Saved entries
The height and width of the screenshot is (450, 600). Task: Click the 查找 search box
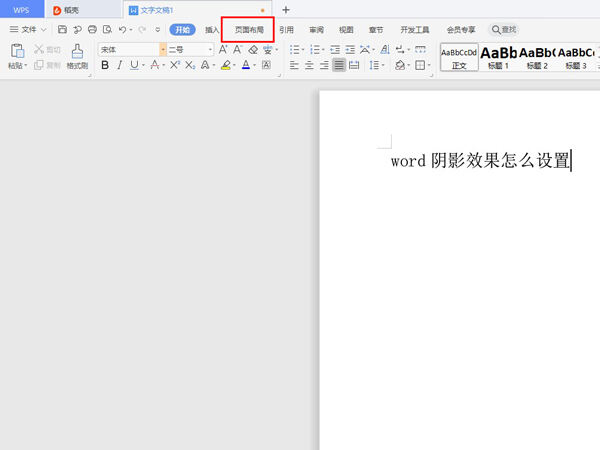(x=504, y=30)
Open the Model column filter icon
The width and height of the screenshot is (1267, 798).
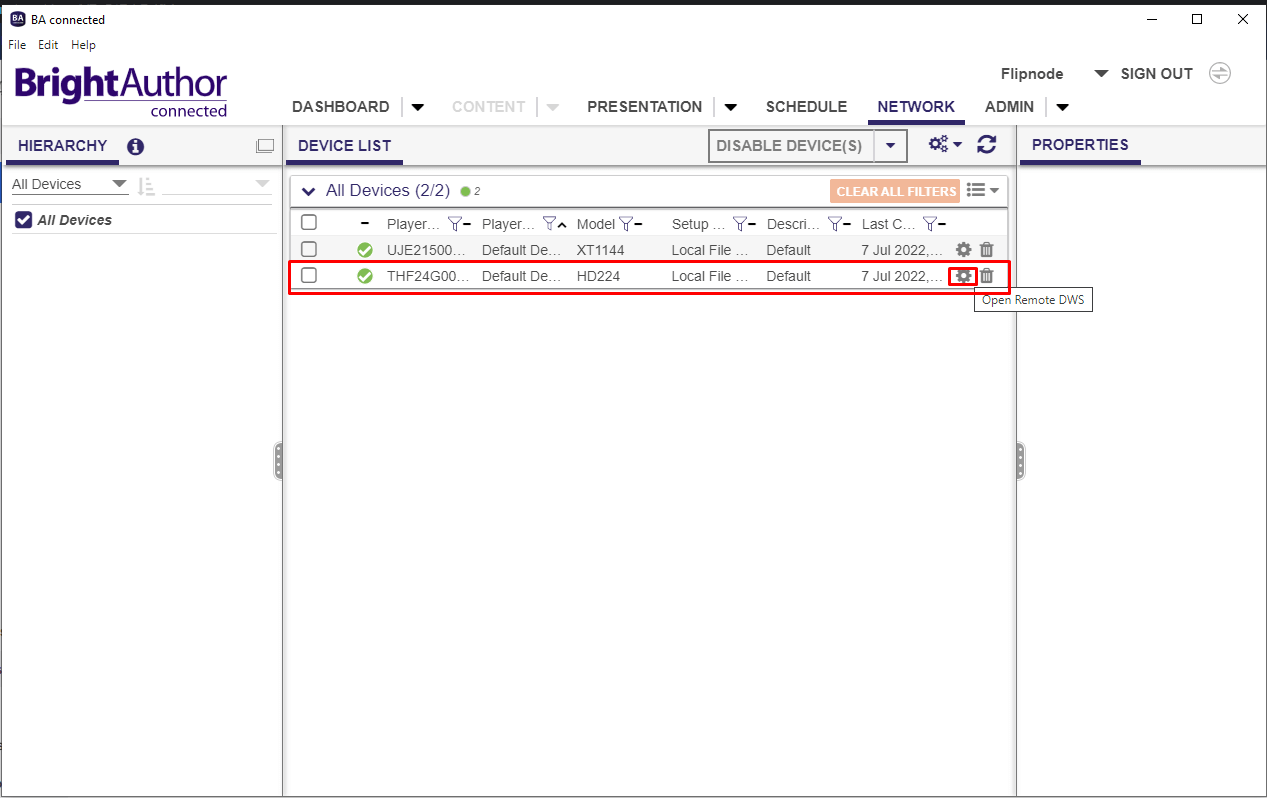click(x=627, y=223)
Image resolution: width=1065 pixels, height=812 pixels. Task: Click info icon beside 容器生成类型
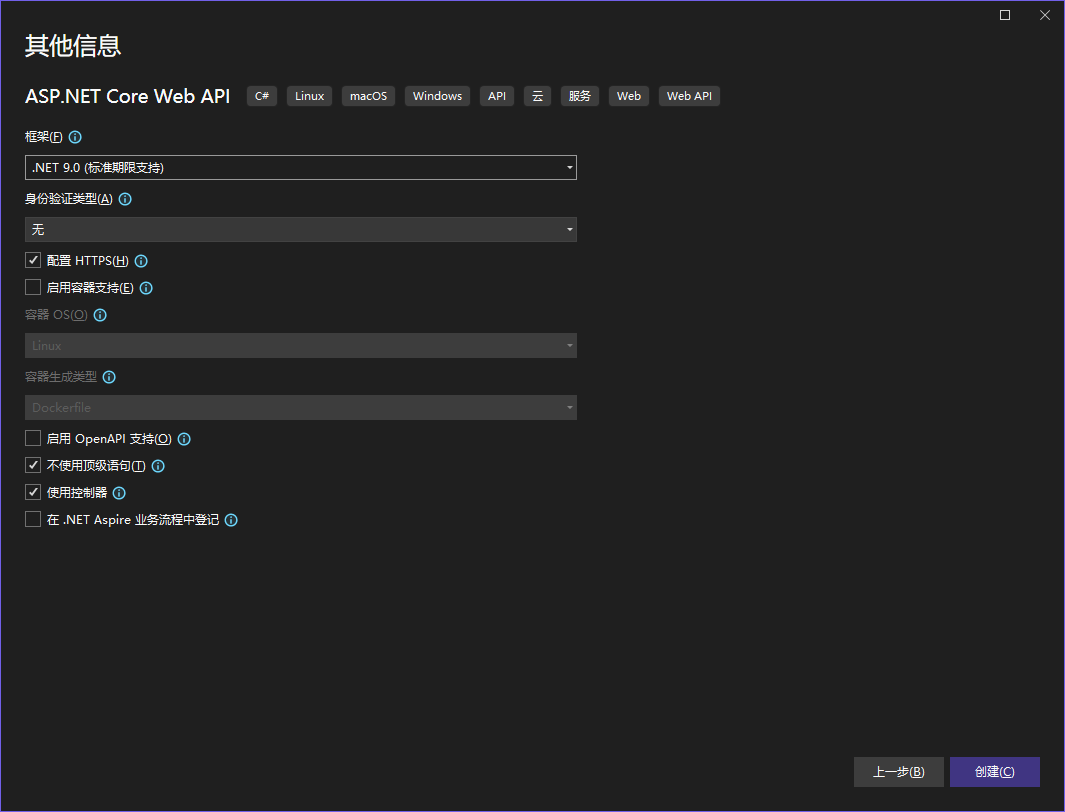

**Exercise prompt**
Retype precisely, and only, the lines from the one holding "Open the Model column filter icon" through the final line of the data above, with the pictures omitted.

**Task answer**
Open the Model column filter icon
The width and height of the screenshot is (1267, 798).
click(x=627, y=223)
Image resolution: width=1065 pixels, height=812 pixels. Task: Click info icon beside 容器生成类型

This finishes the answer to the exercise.